Eating More Fruits and Vegetables Linked to Greater Psychological Flourishment


Creativity at a standstill? Feeling without a sense of purpose in life lately?

Try eating more broccoli and bananas.

According to a recent study, people who eat fruits and vegetables experience more pleasurable feelings of well-being that include a sense of purpose, creativity and curiosity than those who don’t eat more of such foods.(1) In other words, eating healthier has been linked to being psychologically healthier.

It’s no secret that eating fruits and vegetables is a wise choice. From the role aronia berries play in helping with weight loss to the cancer-fighting abilities of cruciferous vegetables like broccoli, consumption of such foods significantly boosts overall health.

This particular study reinforced previous findings that have shown that diets void of processed meats, refined grains and excess desserts can help fight depression (spinach, for example, is one of many foods that contains mood-boosting nutrients) however, it also delved into the psychological aspects behind feelings and food.(1,2)

Study Details and Results

New Zealand researchers involved in the study assessed over 400 university students for 13 consecutive days, all of them eating vegetables, fruits, fried potato meals and desserts.(1) During this timeframe, they also filled out a survey designed to examine their psychological flourishing and levels of curiosity and creativity based on their answers to a scale of “strongly agree” to “strongly disagree” statements.(1) “Today, I was engaged and interested in my daily activities” was one such statement that participants were asked about.(1)

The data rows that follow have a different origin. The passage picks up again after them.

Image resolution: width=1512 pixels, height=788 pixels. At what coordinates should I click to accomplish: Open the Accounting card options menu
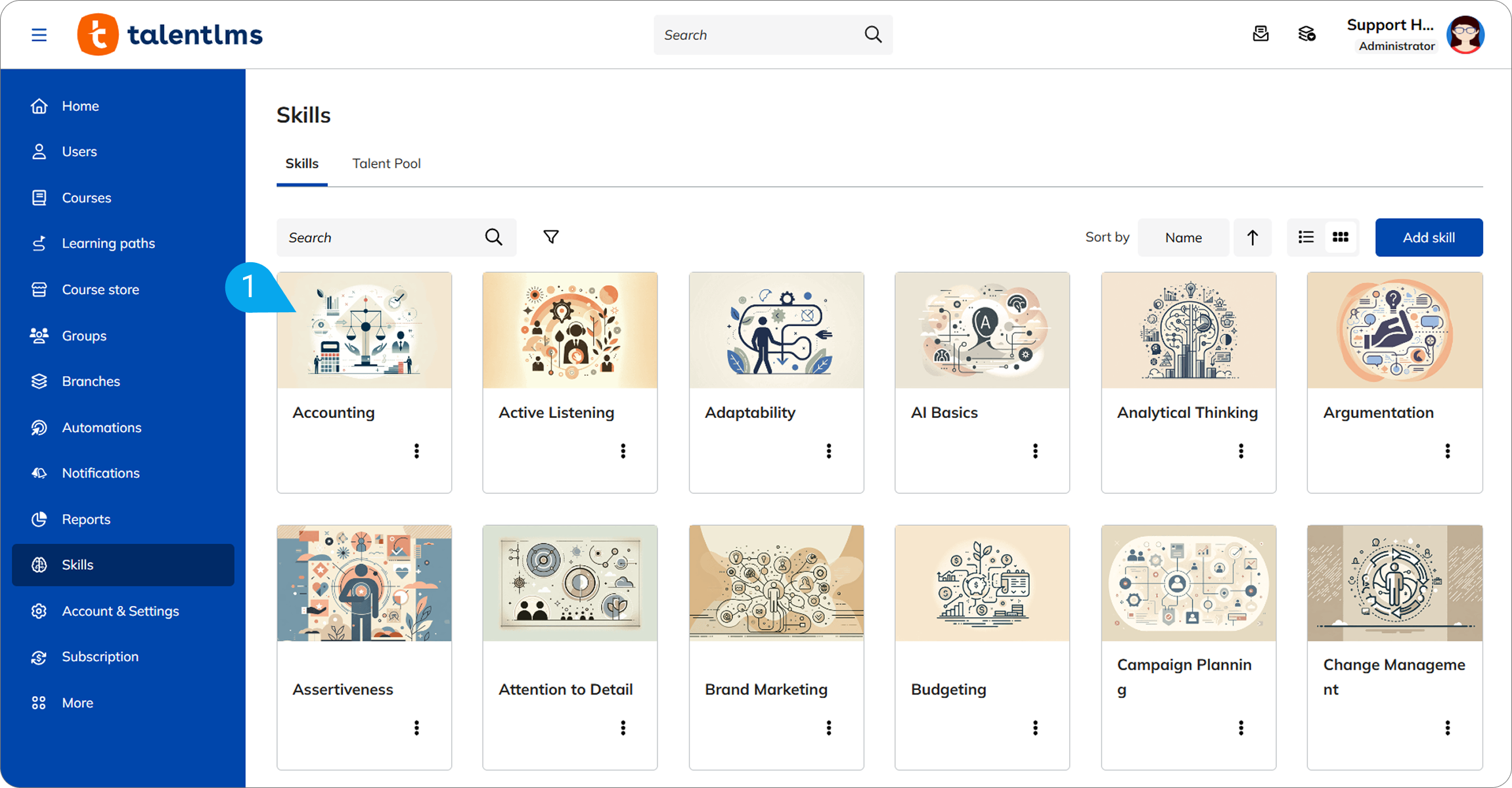click(x=416, y=451)
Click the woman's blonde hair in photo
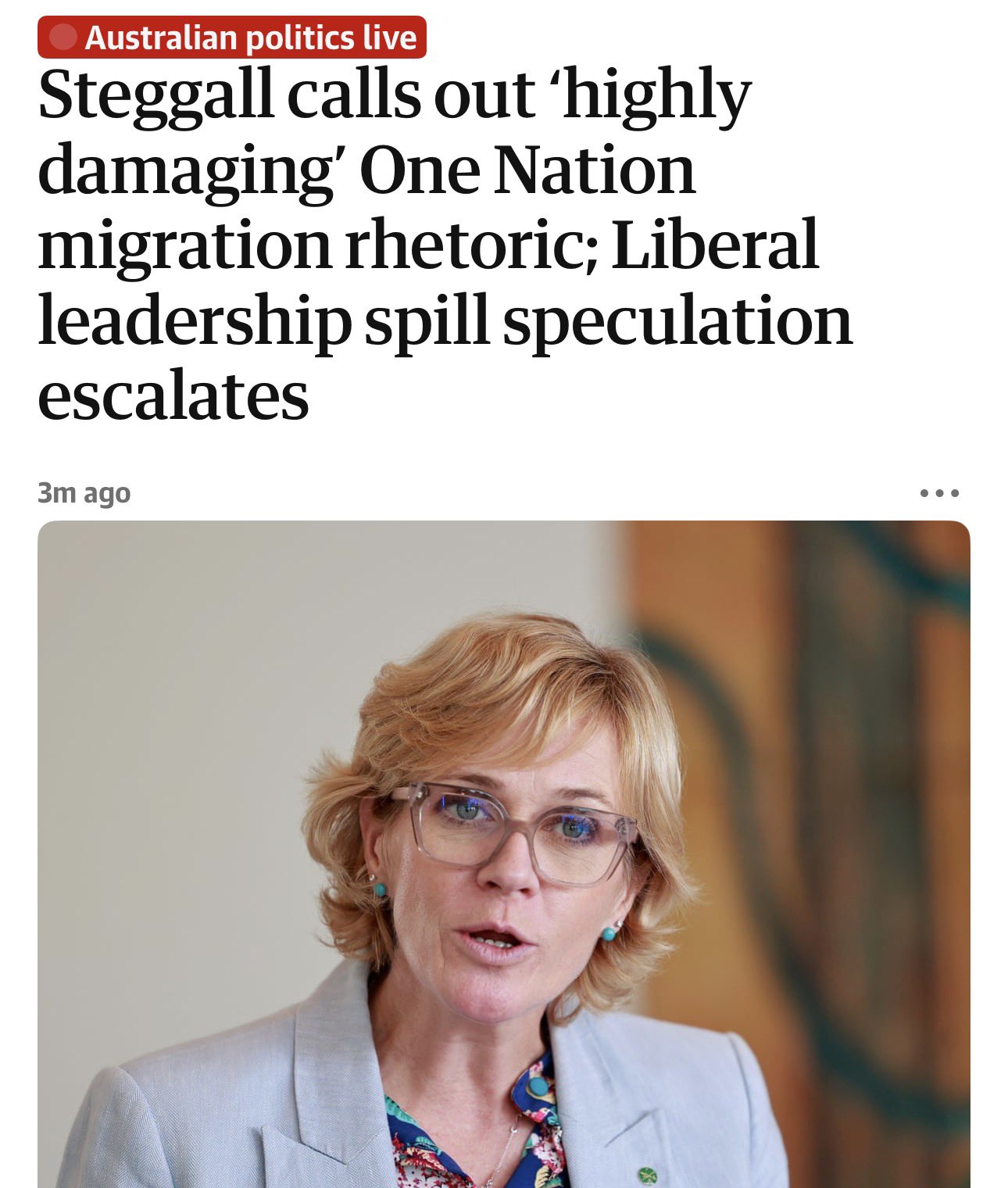Viewport: 1008px width, 1188px height. [500, 688]
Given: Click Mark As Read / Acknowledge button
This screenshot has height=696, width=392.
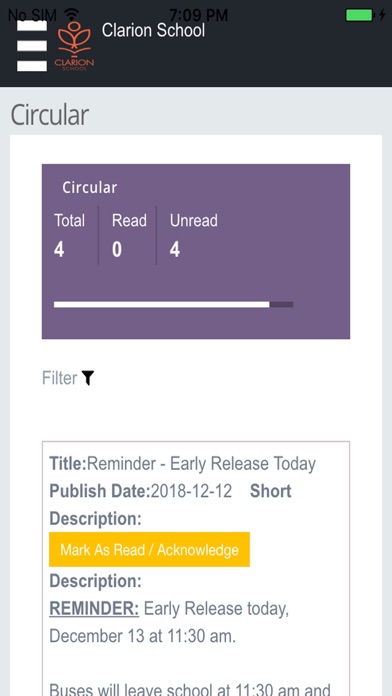Looking at the screenshot, I should click(149, 550).
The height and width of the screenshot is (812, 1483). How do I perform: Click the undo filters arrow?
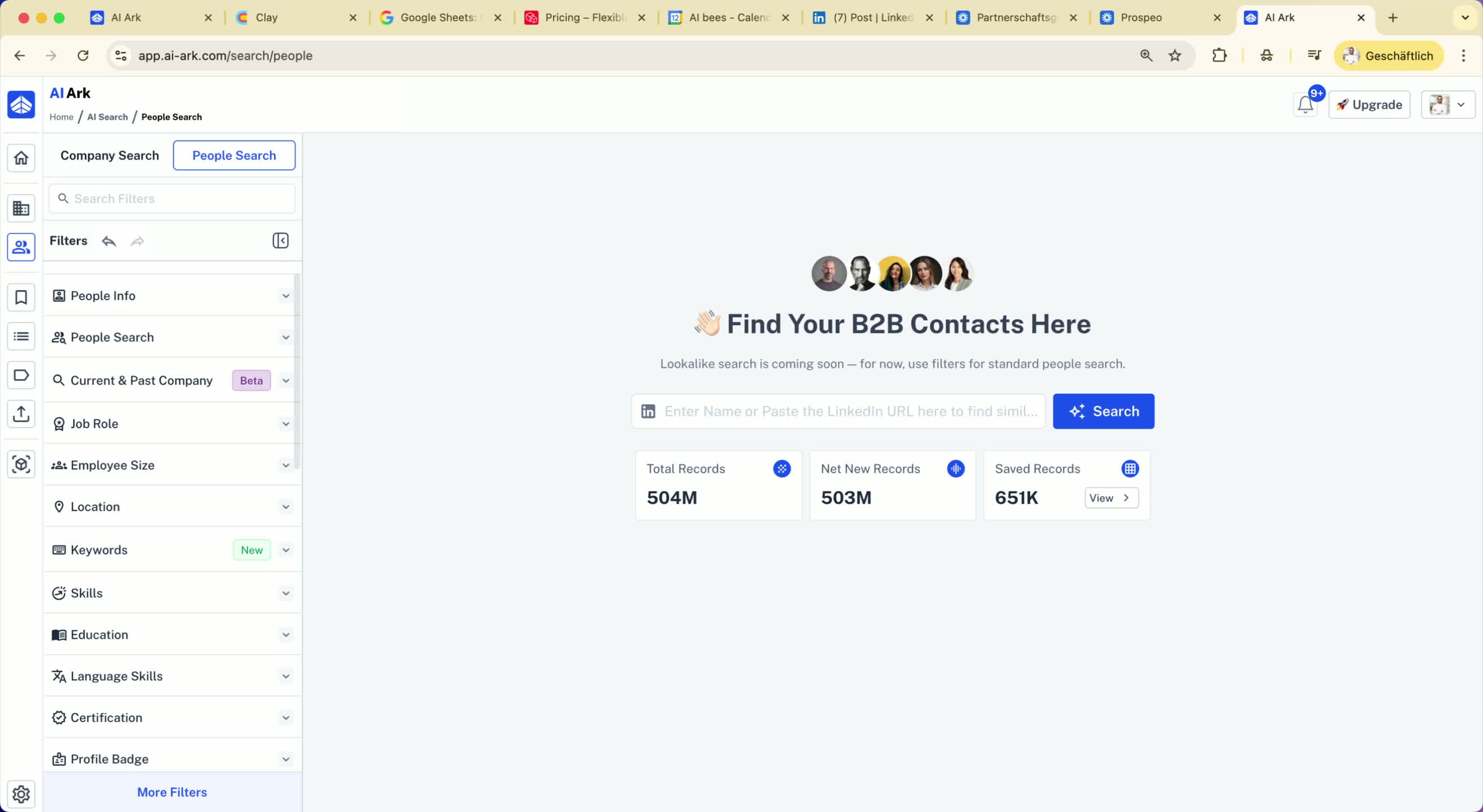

Researchers concluded, “Young adults who ate more fruits and vegetables reported higher average eudaemonic well-being, more intense feelings of curiosity, and greater creativity compared with young adults who ate less fruits and vegetables. On days when young adults ate more fruits and vegetables, they reported greater eudaemonic well-being, curiosity, and creativity compared with days when they ate less fruits and vegetables.”(3)

“Eudaemonic” pertains to producing or being linked to feelings of happiness.

While the researchers agree that many of these foods nutritionally play a role in elevating mood, it’s evident that consumption of them also brings about feelings of positivity associated with a sense of purpose and overall happiness.

“Many fruits and vegetables contain higher levels of Vitamin C, an important co-factor in the production of dopamine,” the researchers say. “Dopamine is a neurotransmitter that underlies motivation and promotes engagement.”

Yet they also note that this “…study provides the first evidence that fruit and vegetable consumption may be related to a broader range of well-being states that signal human flourishing in early adulthood.”(1,3)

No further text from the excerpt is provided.